Sie verwies auf die fehlende Zuständigkeit des Stadtrates in der Sache. Ein jüngeres Gutachten zur Rechtmäßigkeit des Stadtratsbeschlusses zum „Abschleppen von verkehrsbehindernd geparkten Kraftfahrzeugen“ des RA Dr. Brüggen empfahl die Rücknahme des Beschlusses wegen Rechtswidrigkeit.

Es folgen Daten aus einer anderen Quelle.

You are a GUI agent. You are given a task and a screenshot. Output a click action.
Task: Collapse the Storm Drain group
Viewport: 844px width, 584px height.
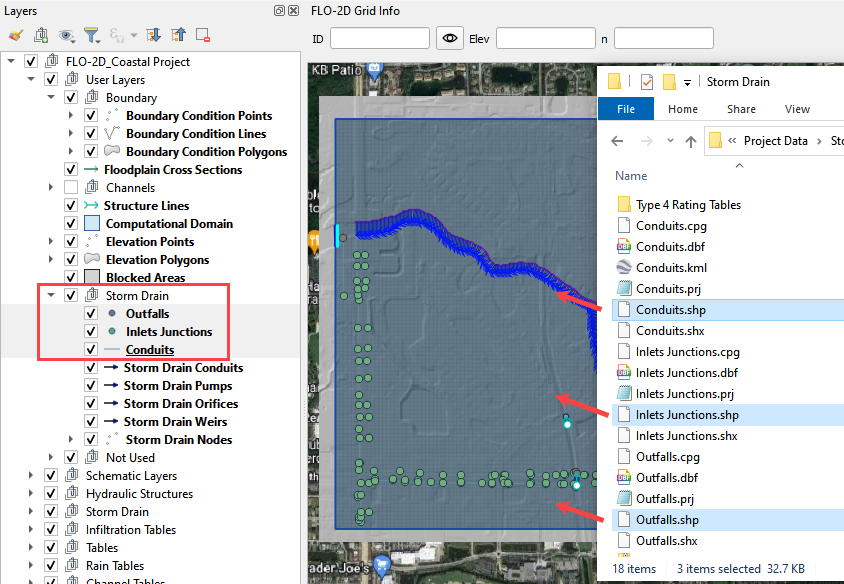coord(51,296)
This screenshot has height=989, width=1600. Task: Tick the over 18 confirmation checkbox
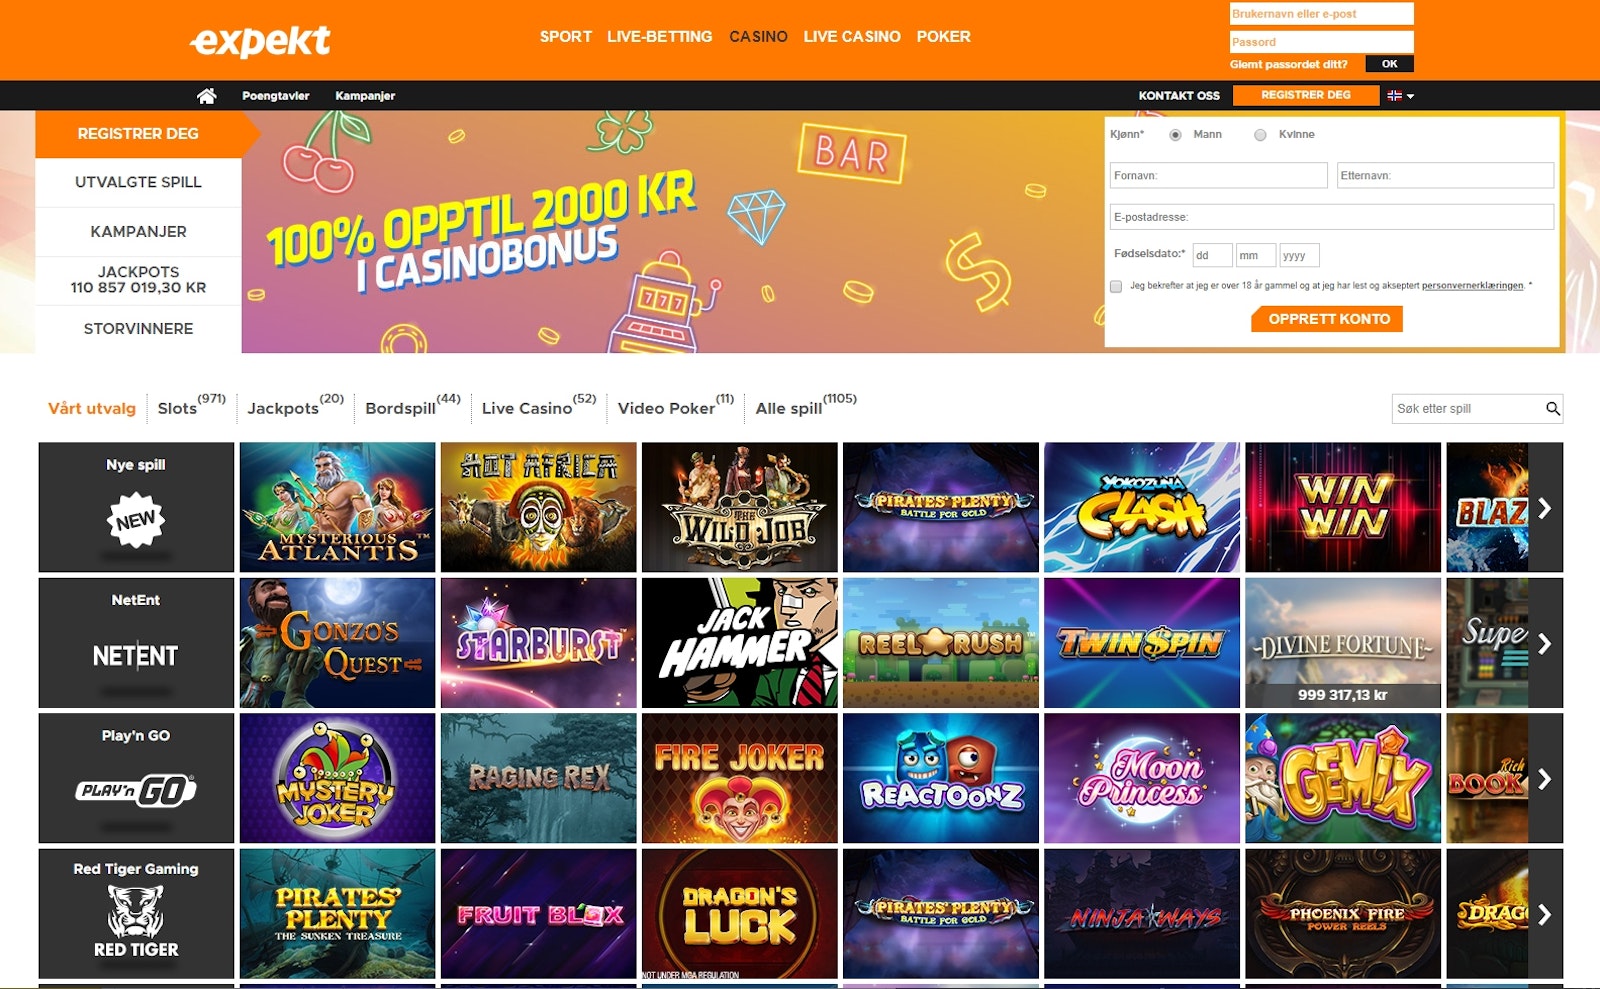click(1116, 286)
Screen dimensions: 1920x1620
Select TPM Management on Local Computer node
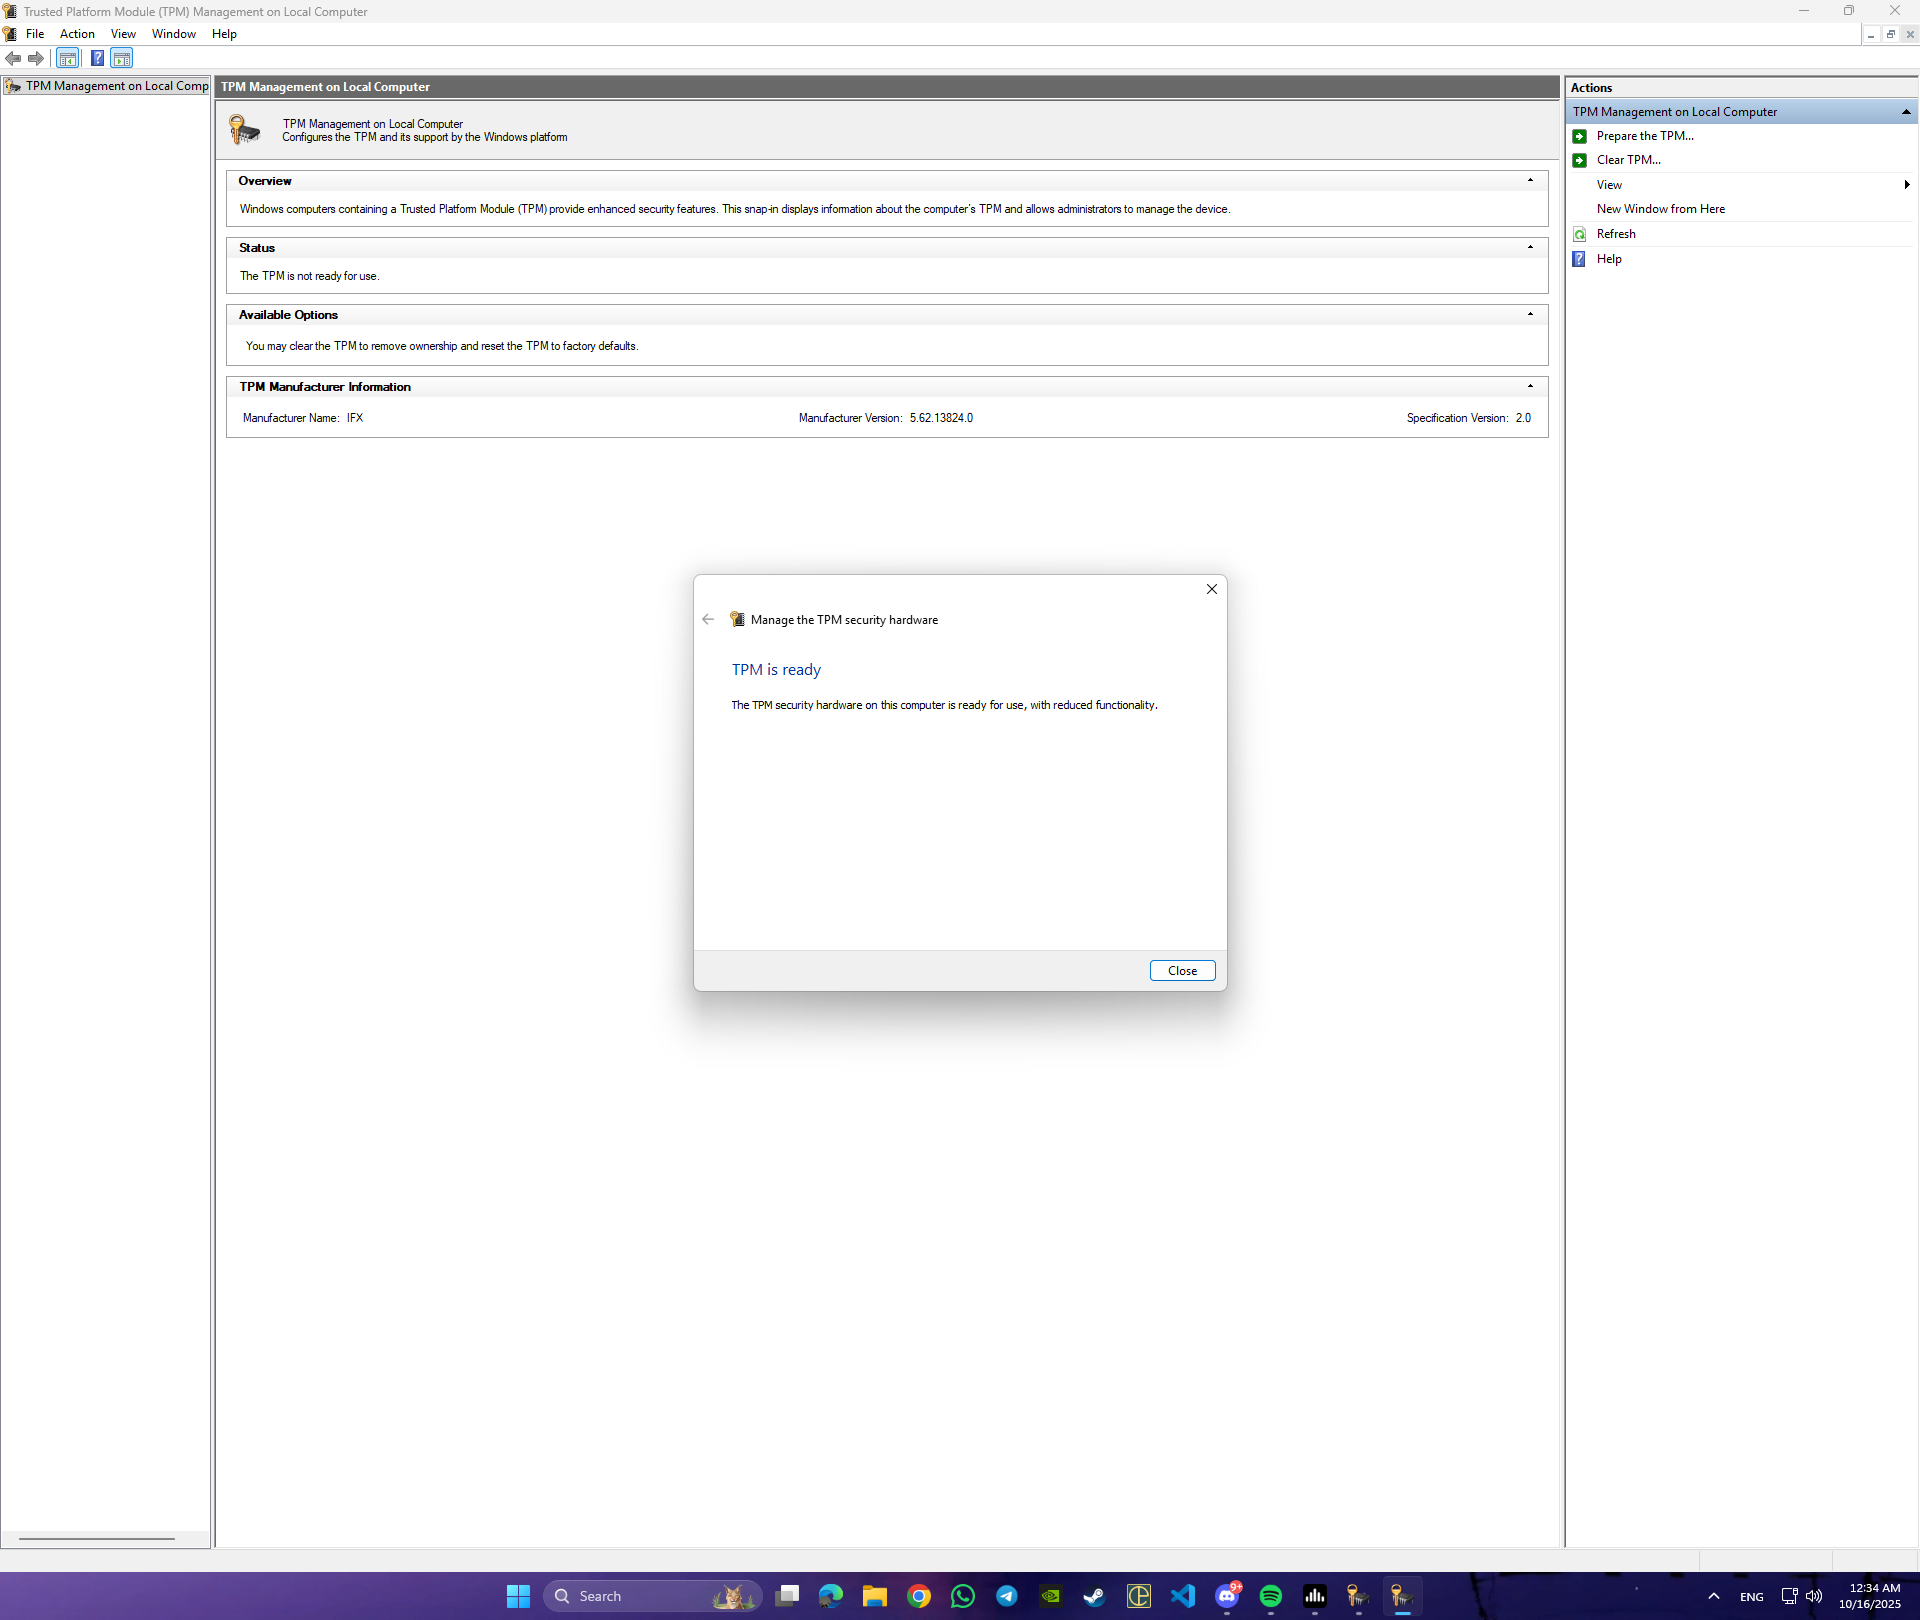coord(116,86)
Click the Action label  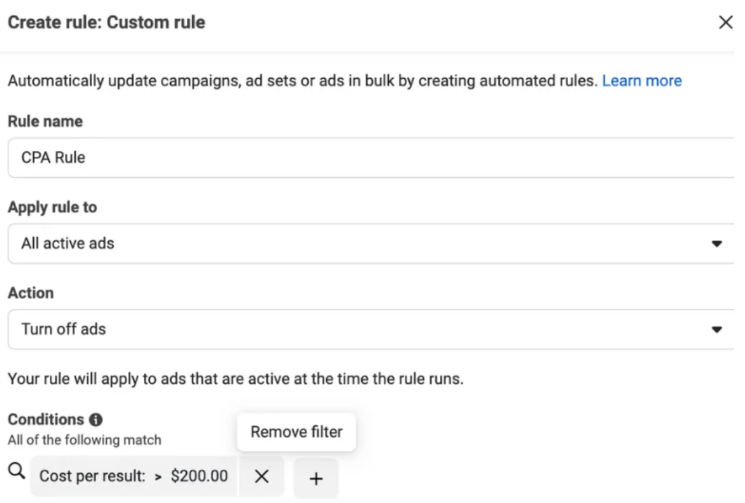pos(29,294)
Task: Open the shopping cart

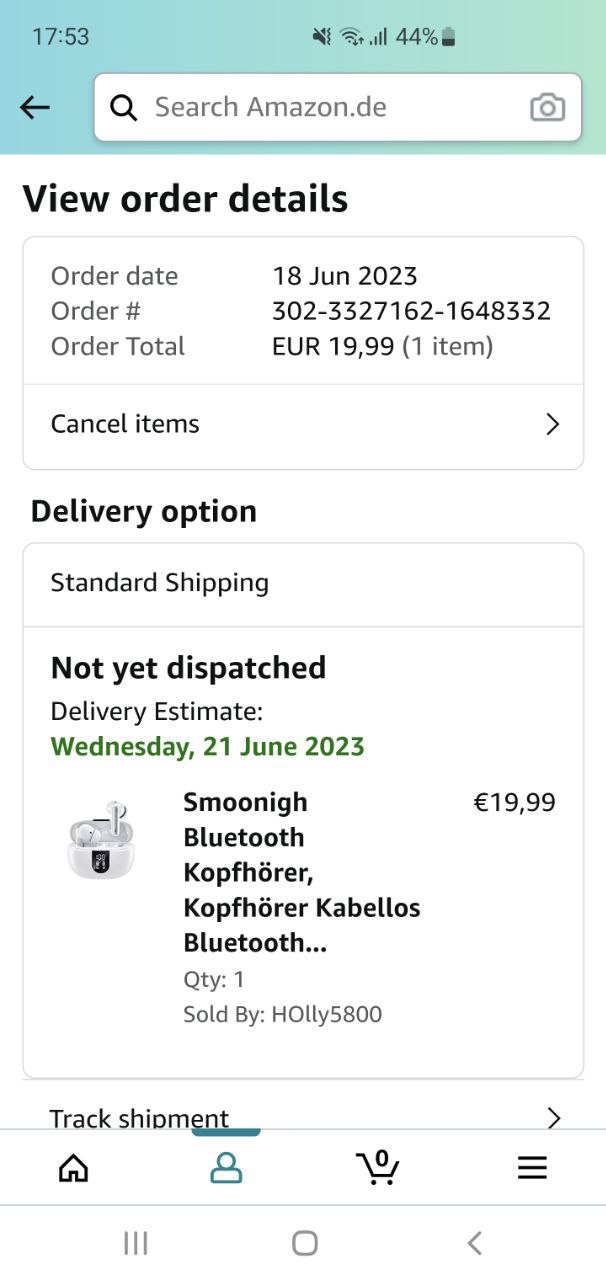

Der Empfehlung kam der Stadtrat in der Ratsversammlung am 21. Januar 2021 nach.

Vorausgegangen waren die Beschlüsse auf Antrag der Freibeuter zum bevorzugten Abschleppen verkehrswidrig parkender Fahrzeuge zunächst in der Ratsversammlung am 16. September 2020 und nach Widerspruch des Oberbürgermeisters gegen den Beschluss erneut in der Ratsversammlung am 7. Oktober 2020. Der Oberbürgermeister hatte dagegen wiederholt Widerspruch eingelegt.

In der Online-Ratsversammlung am 21. Januar kam nun die Vorlage der Verwaltung mit diesem Rechtsgutachten zur Abstimmung.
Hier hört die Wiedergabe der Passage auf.